Input
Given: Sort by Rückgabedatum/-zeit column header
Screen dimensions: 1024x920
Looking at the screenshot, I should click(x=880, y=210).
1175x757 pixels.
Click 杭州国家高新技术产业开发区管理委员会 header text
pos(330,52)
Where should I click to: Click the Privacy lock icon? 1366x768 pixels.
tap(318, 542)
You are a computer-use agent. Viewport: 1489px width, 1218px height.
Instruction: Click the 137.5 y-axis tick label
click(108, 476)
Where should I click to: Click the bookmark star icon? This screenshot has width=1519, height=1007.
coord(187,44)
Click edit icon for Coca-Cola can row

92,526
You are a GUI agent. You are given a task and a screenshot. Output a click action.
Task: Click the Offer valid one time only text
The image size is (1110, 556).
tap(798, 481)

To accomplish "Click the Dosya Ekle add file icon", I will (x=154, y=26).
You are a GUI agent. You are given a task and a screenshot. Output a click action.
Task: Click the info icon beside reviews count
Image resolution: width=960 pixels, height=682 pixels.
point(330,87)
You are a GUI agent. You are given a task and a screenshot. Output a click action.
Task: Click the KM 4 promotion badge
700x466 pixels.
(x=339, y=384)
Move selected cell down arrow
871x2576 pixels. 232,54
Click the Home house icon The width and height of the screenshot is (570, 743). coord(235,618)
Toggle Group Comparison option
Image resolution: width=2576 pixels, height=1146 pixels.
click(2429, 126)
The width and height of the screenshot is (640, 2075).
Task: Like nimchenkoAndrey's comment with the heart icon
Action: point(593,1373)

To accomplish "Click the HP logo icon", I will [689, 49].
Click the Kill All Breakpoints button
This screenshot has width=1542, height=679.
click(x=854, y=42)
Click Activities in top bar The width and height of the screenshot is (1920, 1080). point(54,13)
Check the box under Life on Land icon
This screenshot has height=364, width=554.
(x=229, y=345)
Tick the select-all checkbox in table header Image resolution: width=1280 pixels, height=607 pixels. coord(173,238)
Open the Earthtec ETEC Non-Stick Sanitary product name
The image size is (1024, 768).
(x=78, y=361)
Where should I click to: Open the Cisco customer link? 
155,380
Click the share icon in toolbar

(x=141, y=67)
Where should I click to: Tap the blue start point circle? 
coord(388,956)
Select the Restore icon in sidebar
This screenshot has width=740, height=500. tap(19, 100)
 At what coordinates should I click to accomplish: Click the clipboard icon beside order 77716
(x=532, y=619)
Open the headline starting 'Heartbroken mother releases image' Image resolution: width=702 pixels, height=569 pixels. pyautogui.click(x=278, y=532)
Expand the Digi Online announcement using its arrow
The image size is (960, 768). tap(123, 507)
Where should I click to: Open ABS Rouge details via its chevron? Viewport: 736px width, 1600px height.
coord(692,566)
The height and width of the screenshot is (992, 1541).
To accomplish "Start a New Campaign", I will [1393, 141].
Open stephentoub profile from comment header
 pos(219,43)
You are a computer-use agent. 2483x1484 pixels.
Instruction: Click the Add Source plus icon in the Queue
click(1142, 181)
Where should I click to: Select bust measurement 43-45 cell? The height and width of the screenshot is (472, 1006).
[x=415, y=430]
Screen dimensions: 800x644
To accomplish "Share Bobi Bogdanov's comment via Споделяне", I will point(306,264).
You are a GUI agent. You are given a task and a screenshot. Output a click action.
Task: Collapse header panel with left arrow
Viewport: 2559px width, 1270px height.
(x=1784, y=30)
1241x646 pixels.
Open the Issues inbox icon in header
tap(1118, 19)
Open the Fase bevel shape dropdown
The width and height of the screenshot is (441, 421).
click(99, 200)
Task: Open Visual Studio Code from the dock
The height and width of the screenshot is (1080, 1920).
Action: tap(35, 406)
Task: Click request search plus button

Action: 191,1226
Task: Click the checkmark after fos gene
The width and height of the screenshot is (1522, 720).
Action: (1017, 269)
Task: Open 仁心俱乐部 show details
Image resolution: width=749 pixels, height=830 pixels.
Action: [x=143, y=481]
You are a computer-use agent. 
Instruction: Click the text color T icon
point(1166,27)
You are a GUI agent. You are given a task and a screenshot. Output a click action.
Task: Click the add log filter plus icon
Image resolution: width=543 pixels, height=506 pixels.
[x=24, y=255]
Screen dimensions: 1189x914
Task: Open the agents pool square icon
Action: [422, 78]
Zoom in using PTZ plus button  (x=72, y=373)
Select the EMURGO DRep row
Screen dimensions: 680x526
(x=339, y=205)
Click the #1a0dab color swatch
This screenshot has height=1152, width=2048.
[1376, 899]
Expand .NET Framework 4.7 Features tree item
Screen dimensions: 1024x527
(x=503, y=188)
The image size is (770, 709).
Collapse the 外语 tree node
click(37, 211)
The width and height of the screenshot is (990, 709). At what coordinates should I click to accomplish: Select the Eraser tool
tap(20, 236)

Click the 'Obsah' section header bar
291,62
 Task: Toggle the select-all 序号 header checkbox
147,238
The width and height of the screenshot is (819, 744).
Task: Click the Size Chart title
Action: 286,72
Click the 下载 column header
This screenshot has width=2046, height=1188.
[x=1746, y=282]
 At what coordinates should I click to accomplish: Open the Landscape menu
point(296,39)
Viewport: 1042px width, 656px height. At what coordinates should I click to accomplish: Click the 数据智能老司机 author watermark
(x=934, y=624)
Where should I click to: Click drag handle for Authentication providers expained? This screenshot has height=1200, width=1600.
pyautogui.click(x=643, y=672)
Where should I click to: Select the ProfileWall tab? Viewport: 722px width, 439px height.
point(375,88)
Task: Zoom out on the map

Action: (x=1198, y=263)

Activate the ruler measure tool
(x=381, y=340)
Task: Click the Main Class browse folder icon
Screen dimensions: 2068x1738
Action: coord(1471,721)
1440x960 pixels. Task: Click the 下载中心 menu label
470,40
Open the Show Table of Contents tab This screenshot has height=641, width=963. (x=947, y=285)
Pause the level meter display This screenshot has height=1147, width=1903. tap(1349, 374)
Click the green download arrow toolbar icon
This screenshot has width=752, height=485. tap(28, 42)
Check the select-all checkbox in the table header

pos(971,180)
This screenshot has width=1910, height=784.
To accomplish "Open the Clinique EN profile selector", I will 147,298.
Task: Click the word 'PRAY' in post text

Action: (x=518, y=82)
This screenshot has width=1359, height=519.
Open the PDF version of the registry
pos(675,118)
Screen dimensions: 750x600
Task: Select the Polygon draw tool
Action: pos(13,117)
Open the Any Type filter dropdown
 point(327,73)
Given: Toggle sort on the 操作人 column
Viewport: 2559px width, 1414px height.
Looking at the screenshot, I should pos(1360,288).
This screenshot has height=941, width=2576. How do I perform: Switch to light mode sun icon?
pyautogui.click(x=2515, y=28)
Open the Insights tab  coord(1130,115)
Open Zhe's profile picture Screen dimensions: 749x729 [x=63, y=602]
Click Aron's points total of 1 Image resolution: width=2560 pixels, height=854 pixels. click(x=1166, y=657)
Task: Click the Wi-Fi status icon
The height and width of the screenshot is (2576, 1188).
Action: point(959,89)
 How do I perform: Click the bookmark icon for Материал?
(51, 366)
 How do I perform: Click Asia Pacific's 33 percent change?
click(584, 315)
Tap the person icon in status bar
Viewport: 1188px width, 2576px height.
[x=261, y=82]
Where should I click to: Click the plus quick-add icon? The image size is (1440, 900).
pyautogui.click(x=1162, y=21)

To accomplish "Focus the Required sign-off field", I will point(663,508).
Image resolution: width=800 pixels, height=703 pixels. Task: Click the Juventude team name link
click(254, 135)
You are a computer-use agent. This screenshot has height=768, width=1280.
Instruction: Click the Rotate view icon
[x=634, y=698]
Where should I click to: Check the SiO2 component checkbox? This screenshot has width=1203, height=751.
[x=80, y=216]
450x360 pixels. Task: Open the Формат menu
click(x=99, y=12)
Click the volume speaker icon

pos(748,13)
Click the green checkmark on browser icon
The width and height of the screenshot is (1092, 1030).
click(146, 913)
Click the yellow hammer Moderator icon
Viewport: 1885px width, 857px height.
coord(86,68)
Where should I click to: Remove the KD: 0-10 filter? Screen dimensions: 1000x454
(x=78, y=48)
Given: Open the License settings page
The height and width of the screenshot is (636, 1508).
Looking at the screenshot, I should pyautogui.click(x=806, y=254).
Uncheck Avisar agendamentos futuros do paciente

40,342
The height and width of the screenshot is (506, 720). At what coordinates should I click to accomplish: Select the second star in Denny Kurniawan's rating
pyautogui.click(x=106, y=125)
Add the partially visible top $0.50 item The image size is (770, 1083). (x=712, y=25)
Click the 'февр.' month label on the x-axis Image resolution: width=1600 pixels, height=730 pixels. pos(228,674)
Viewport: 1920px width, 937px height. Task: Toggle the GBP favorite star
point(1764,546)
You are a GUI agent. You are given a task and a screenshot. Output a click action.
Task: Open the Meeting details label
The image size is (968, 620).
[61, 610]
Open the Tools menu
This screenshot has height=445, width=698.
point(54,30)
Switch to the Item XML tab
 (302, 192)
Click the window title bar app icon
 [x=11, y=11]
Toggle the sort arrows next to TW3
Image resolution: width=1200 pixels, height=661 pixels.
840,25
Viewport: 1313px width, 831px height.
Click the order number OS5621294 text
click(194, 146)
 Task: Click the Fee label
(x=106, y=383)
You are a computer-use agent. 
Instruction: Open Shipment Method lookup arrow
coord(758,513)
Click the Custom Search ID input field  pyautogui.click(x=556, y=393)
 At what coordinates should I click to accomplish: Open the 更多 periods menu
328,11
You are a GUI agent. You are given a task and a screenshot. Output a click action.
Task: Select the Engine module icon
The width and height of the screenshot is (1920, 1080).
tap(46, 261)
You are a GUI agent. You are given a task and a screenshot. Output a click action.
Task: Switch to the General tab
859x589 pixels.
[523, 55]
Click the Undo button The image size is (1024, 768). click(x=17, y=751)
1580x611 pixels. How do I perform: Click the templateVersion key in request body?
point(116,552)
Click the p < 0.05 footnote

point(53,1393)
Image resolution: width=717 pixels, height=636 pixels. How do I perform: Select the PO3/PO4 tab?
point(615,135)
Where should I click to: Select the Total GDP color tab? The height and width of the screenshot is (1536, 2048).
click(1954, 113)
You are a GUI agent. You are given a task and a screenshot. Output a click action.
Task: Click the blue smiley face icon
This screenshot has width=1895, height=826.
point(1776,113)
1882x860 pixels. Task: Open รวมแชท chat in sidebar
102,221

Exercise aim
Reproduce verbatim the stretch of the listing above, from its beginning through the line containing "(x=229, y=345)", with both ends included.

Exercise answer
Given: Sort by Rückgabedatum/-zeit column header
Screen dimensions: 1024x920
Looking at the screenshot, I should click(x=880, y=210).
1175x757 pixels.
Click 杭州国家高新技术产业开发区管理委员会 header text
pos(330,52)
Where should I click to: Click the Privacy lock icon? 1366x768 pixels.
tap(318, 542)
You are a computer-use agent. Viewport: 1489px width, 1218px height.
Instruction: Click the 137.5 y-axis tick label
click(108, 476)
Where should I click to: Click the bookmark star icon? This screenshot has width=1519, height=1007.
coord(187,44)
Click edit icon for Coca-Cola can row

92,526
You are a GUI agent. You are given a task and a screenshot. Output a click action.
Task: Click the Offer valid one time only text
The image size is (1110, 556).
tap(798, 481)

To accomplish "Click the Dosya Ekle add file icon", I will (x=154, y=26).
You are a GUI agent. You are given a task and a screenshot. Output a click action.
Task: Click the info icon beside reviews count
Image resolution: width=960 pixels, height=682 pixels.
point(330,87)
You are a GUI agent. You are given a task and a screenshot. Output a click action.
Task: Click the KM 4 promotion badge
700x466 pixels.
(x=339, y=384)
Move selected cell down arrow
871x2576 pixels. 232,54
Click the Home house icon The width and height of the screenshot is (570, 743). coord(235,618)
Toggle Group Comparison option
Image resolution: width=2576 pixels, height=1146 pixels.
click(2429, 126)
The width and height of the screenshot is (640, 2075).
Task: Like nimchenkoAndrey's comment with the heart icon
Action: point(593,1373)

To accomplish "Click the HP logo icon", I will [689, 49].
Click the Kill All Breakpoints button
This screenshot has width=1542, height=679.
click(x=854, y=42)
Click Activities in top bar The width and height of the screenshot is (1920, 1080). point(54,13)
Check the box under Life on Land icon
This screenshot has height=364, width=554.
(x=229, y=345)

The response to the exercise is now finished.